---------- Records

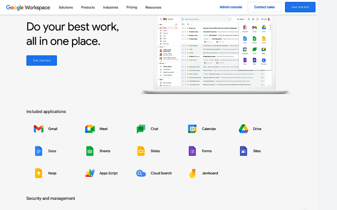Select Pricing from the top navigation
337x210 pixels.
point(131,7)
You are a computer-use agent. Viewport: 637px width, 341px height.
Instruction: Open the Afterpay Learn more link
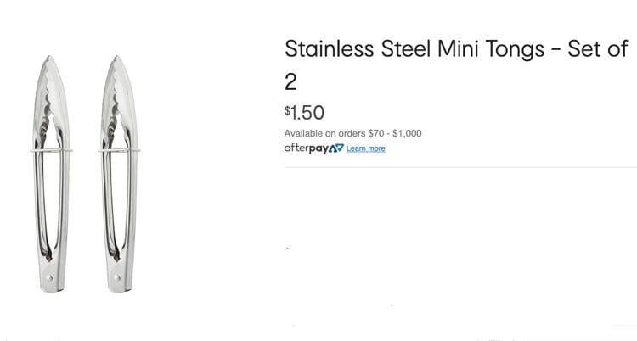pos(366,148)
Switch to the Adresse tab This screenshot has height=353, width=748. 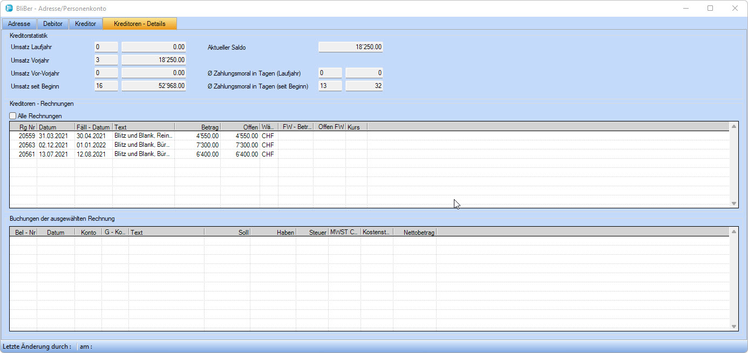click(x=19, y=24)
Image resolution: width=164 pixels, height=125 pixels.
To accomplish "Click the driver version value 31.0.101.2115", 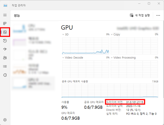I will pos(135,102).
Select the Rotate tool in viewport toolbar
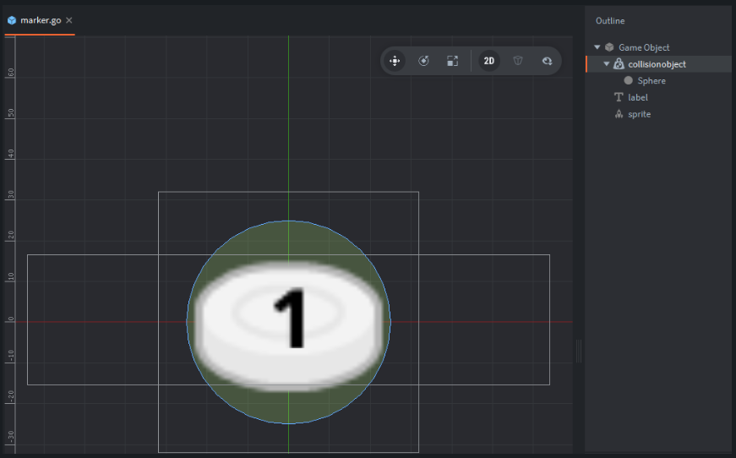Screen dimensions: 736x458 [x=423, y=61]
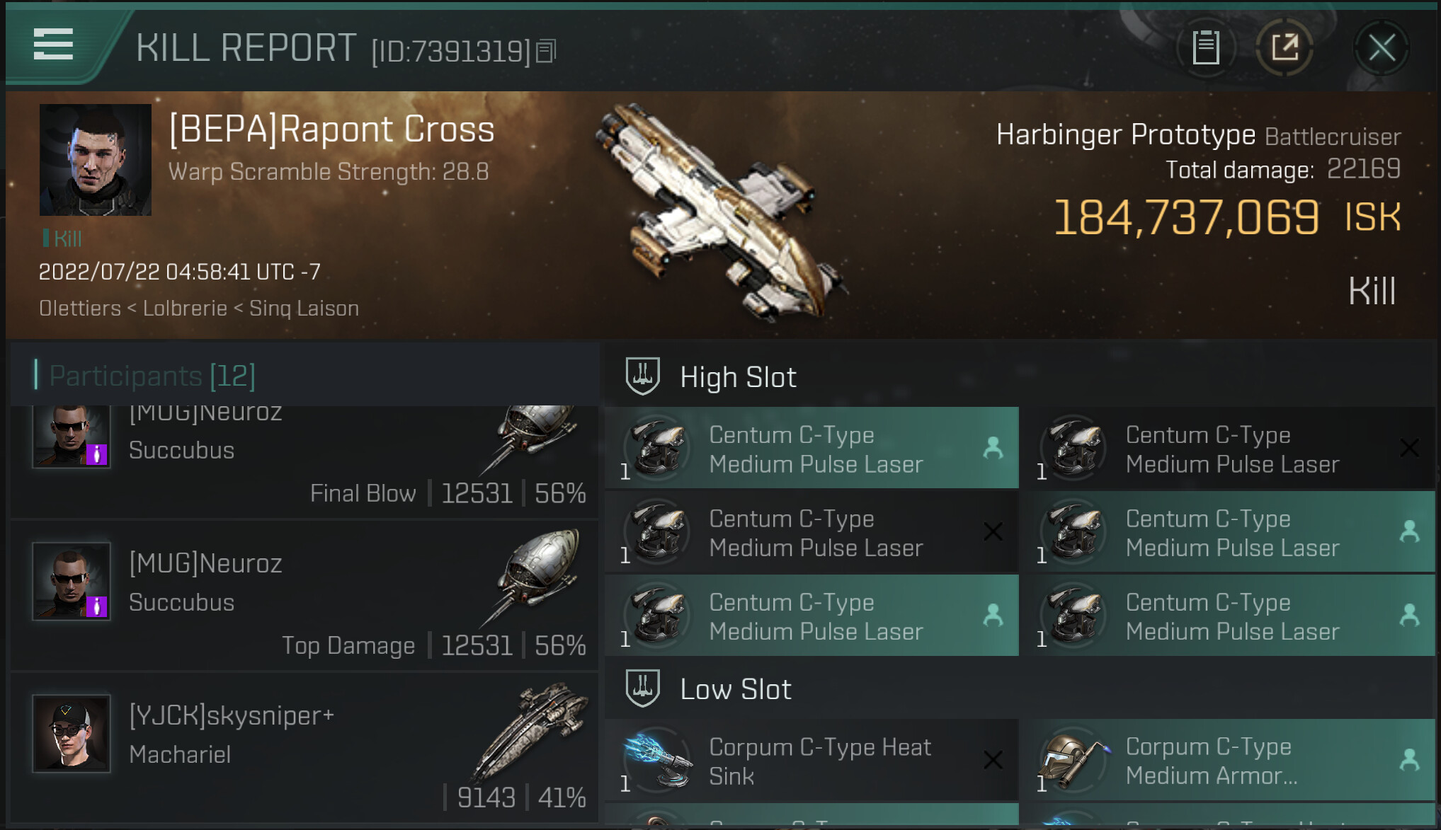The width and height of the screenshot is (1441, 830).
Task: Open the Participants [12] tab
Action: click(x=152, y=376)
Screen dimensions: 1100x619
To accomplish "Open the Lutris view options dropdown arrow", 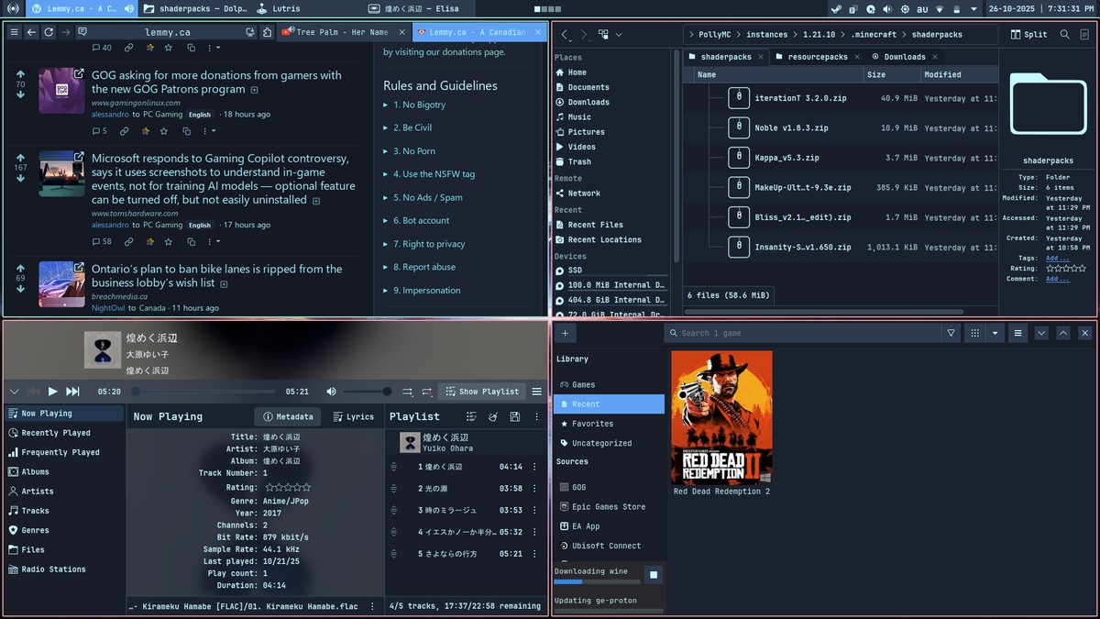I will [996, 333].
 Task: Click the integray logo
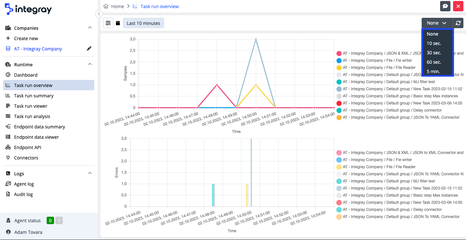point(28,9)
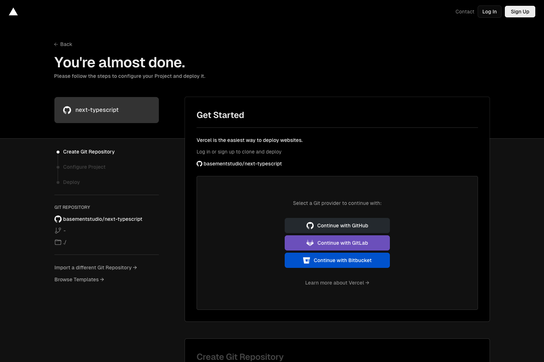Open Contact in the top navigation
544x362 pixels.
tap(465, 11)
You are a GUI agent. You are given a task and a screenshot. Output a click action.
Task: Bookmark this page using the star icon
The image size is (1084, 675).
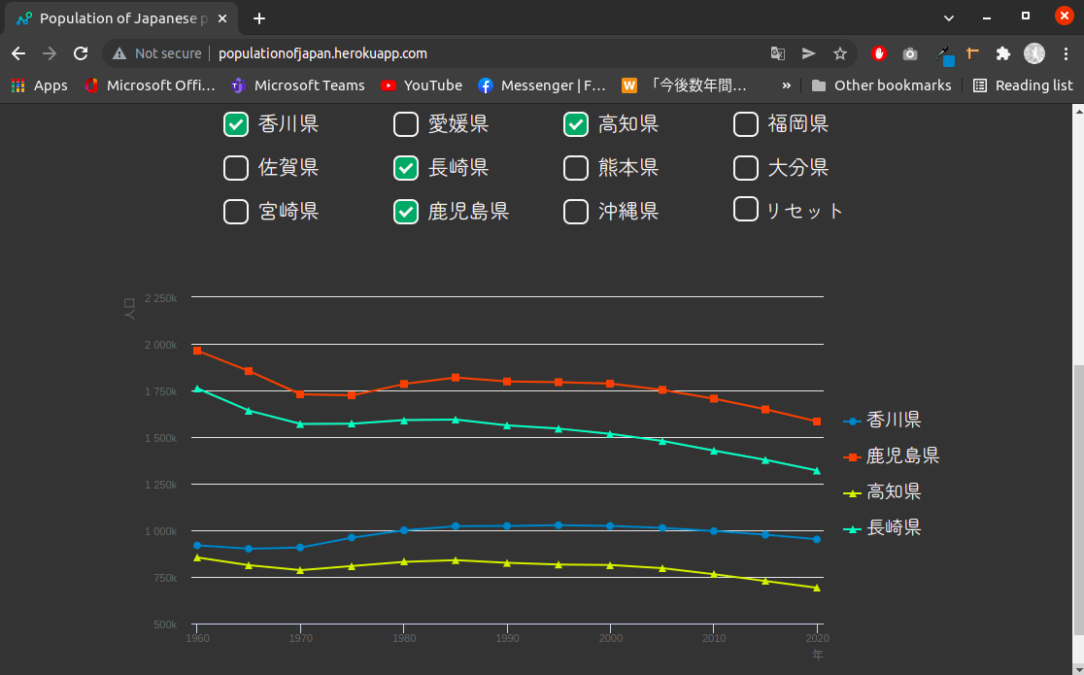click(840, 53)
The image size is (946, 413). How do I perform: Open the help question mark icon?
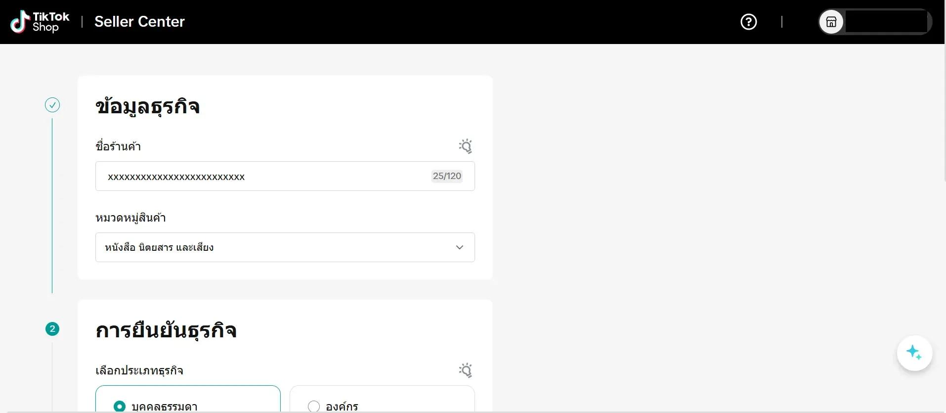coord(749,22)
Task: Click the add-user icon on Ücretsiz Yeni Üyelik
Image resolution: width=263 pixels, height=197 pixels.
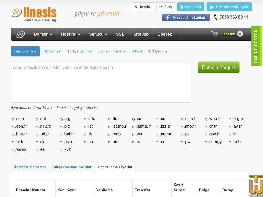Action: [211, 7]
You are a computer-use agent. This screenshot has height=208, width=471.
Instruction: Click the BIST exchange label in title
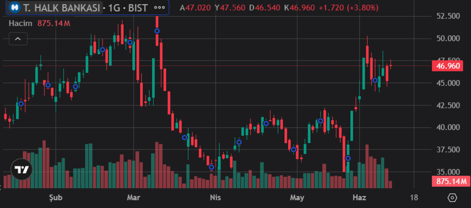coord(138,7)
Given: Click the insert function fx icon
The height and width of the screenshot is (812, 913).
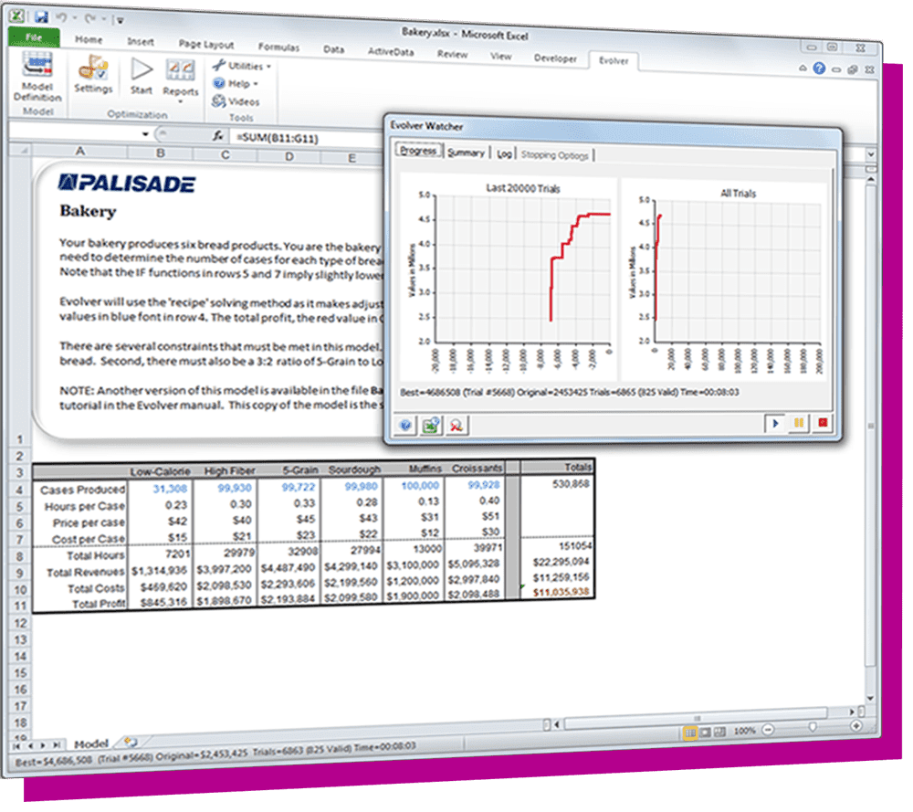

--------------------

→ Your instructions
What to print is the stretch of entries from the line with "You are a GUI" up to and including the line with "You are a computer-use agent. This". Please print it exactly and leave out the pictures.

→ Solution to the exercise
You are a GUI agent. You are given a task and a screenshot. Output a click action.
Task: Bookmark this page using the star icon
The image size is (1084, 675).
click(840, 53)
The image size is (946, 413). How do I perform: Open the help question mark icon?
coord(749,22)
Task: Click the add-user icon on Ücretsiz Yeni Üyelik
Image resolution: width=263 pixels, height=197 pixels.
Action: [211, 7]
You are a computer-use agent. This screenshot has height=208, width=471.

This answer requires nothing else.